It all started when I admitted, at dinner with an awesome Wiscon crowd, that I'm reluctant to mail in paper submissions. (That report is here.)

When I told my Clarion friends, they were even more amused. [livejournal.com profile] redcrowkater had gotten some nice picture postcards and was showing them to us. Mid-sentence, she paused, held one up for me, and turned it over. "See, you can stick a stamp here, and mail it. One less step. You don't even need to look for an envelope..." (Kater likes paper. She write in fountain pen, and it looks elegant.)

So, time to defend myself. A little bit, anyway.
My theory is that to some extent, submissions are a numbers game.

The recommended submission process is to start at the top (i.e. the magazines that pay the most) and work down as the story is rejected. After all, if you don't submit, how do you know that, say, Asimov's wouldn't have taken your story?

I don't do this.

The pro magazines, most of which require paper subs, are extremely selective. Let's say I have about a 5% chance of acceptance at any venue. (It might be less. Some places are taking 1-2% of the stories they see.) Let's say that with the printing/ mailing/ waiting etc, it takes about two months to get a response. I think that errs on the favorable side, though of course it depends on the magazine. That means that for any one magazine, I can submit six stories a year (assuming I have six stories that are appropriate for them). It would take over three years to break into that market.

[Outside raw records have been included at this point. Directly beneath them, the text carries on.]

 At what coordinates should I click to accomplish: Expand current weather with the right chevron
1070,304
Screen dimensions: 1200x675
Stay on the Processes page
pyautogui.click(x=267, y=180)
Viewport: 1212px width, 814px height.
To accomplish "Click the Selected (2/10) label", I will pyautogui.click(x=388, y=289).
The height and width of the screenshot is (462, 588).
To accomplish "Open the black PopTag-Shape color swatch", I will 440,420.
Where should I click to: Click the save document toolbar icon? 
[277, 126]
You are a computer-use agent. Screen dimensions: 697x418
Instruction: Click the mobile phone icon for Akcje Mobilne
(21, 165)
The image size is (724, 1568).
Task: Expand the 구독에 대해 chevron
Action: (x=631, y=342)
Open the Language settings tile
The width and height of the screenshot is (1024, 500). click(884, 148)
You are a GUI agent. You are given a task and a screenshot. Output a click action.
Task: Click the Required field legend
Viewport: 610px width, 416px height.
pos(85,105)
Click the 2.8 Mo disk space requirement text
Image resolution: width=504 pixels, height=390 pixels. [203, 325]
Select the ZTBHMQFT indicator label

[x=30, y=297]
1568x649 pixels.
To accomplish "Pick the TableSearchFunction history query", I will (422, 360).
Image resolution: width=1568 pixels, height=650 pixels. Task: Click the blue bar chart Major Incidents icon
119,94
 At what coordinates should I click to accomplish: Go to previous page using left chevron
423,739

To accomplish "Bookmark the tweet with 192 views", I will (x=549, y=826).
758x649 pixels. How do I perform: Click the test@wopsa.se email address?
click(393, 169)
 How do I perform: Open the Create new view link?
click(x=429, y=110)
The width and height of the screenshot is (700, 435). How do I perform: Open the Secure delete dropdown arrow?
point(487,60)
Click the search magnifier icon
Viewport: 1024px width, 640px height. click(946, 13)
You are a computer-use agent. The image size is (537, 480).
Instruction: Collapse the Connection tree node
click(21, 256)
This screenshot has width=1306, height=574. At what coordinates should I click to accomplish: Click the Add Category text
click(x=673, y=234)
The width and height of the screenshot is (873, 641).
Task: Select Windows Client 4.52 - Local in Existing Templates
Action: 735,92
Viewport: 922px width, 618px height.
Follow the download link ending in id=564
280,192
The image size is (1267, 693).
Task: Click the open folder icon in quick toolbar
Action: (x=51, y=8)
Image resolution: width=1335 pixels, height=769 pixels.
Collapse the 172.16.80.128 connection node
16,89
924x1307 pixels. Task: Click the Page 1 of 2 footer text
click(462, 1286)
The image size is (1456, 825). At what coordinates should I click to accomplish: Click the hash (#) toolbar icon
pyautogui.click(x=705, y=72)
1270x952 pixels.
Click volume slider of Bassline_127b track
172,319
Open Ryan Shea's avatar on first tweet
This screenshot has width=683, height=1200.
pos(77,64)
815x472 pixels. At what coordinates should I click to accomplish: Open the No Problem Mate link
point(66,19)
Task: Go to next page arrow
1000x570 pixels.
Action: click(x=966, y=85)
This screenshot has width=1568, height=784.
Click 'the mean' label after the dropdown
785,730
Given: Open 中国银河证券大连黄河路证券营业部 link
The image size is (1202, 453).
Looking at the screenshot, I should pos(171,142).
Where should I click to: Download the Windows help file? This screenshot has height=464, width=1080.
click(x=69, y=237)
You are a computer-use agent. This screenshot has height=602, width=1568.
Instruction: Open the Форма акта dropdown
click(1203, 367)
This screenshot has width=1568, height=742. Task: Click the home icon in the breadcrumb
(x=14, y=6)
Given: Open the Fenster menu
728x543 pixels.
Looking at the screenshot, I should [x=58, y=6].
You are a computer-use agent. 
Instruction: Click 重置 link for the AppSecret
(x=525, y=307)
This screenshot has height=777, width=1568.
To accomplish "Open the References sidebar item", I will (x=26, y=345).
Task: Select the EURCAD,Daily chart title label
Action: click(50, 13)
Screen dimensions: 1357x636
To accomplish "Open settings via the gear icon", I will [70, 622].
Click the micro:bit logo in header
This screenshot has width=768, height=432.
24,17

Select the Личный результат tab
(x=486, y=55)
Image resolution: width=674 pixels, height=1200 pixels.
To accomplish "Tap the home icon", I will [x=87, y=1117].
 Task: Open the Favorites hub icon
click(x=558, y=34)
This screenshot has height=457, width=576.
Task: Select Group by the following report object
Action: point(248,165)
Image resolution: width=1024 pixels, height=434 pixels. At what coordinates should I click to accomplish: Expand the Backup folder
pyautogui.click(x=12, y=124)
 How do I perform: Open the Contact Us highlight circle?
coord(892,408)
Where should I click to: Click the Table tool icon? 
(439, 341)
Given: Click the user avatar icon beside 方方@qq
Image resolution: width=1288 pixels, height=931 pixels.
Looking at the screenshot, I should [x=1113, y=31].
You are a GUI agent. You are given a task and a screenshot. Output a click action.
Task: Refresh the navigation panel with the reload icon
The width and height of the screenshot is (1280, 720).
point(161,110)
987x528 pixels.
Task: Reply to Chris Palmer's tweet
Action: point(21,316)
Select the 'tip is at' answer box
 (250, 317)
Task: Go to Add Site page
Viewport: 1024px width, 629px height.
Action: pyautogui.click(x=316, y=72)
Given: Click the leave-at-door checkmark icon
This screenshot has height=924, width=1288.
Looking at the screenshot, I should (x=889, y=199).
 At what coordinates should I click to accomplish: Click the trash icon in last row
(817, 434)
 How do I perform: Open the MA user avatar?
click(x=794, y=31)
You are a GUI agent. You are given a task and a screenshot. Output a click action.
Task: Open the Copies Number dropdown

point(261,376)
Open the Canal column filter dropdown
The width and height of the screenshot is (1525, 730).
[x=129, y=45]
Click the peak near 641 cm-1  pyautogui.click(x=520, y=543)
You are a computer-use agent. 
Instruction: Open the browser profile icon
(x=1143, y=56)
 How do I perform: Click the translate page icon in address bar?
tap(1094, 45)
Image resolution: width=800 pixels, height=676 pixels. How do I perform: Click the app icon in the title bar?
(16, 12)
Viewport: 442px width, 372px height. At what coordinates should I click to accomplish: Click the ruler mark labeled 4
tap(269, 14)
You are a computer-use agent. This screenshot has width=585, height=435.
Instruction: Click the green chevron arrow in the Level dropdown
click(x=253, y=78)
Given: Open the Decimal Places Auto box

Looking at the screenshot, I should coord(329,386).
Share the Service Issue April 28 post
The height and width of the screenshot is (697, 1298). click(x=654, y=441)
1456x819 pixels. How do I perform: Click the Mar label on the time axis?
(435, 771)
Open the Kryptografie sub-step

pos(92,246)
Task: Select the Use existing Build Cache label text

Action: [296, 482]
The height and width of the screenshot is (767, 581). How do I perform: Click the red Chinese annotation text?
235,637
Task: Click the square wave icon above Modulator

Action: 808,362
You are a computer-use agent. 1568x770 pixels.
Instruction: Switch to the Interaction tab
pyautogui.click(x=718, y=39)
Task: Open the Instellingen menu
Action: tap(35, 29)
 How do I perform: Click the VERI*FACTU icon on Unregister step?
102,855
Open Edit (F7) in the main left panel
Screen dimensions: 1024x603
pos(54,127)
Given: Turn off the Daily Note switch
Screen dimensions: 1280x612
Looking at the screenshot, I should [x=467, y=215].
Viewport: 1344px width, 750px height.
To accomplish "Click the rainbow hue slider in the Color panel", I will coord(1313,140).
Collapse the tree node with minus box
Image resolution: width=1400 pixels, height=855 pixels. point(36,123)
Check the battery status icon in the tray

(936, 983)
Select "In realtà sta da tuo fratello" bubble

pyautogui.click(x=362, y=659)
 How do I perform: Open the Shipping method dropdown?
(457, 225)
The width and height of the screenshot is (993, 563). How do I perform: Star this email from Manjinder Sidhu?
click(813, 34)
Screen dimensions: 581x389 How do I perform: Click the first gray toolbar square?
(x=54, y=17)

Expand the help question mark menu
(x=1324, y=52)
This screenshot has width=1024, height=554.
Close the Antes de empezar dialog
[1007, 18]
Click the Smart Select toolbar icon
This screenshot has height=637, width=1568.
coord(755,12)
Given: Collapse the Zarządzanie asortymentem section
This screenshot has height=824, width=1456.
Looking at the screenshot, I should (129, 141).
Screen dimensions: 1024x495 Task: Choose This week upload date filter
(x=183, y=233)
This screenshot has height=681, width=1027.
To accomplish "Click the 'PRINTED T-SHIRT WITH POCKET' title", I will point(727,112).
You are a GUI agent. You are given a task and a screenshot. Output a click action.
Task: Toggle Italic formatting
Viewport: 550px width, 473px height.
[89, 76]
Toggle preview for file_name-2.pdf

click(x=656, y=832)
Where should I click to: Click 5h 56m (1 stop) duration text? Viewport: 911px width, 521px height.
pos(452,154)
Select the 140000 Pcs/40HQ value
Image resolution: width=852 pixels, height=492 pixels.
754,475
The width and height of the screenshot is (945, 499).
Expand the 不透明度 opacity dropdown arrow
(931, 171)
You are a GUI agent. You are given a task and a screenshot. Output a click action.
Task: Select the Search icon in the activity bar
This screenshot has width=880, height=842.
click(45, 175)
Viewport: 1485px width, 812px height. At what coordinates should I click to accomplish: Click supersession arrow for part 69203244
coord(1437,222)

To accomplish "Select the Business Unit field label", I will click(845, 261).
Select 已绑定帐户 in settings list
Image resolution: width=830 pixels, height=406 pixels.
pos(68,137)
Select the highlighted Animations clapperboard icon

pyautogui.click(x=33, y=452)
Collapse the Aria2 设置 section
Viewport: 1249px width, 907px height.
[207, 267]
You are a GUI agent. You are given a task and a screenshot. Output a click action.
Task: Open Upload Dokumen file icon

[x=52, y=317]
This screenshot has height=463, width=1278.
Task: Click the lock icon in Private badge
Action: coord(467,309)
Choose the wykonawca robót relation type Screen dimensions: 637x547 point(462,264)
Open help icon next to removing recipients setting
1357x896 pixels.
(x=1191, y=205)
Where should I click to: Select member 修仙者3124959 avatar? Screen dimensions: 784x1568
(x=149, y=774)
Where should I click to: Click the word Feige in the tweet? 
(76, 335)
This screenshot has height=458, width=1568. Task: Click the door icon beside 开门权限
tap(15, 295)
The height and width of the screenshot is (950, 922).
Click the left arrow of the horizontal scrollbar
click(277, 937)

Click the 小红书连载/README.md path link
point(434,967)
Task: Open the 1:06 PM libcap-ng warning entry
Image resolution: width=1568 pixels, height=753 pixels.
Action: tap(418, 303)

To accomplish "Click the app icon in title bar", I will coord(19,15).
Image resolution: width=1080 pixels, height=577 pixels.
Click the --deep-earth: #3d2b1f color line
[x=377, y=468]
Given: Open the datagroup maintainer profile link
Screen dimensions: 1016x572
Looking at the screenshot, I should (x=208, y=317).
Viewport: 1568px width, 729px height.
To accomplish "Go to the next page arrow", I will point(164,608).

Instead, I try to match the story to a magazine - most often semi-pro - where I think the editor is going to like it. Each publication has a distinctive style, and I try for a match.
Also, I have a slight preference for web-based publications. If I want someone in a different city or country to see it, I don't have to tell them to hunt the magazine down in a bookstore. I send them the link.

Sometimes it works; other times, not. 


With e-subs, it's relatively painless. I send them out. They come back. I review the thing, see if there's another magazine it would be good for. If yes, out it goes again, probably at midnight or later. No envelopes, no stamps, no trip to mailbox. And from time to time, what's in my in-box is ... they want my story.

Today, Big Pulp accepted my 1000-word story, The Scent Assassin.
And my Clarion classmate informed me yesterday that the short film he made, based on my story The Rumpelstiltskin Retellings, will be screened in San Francisco this weekend.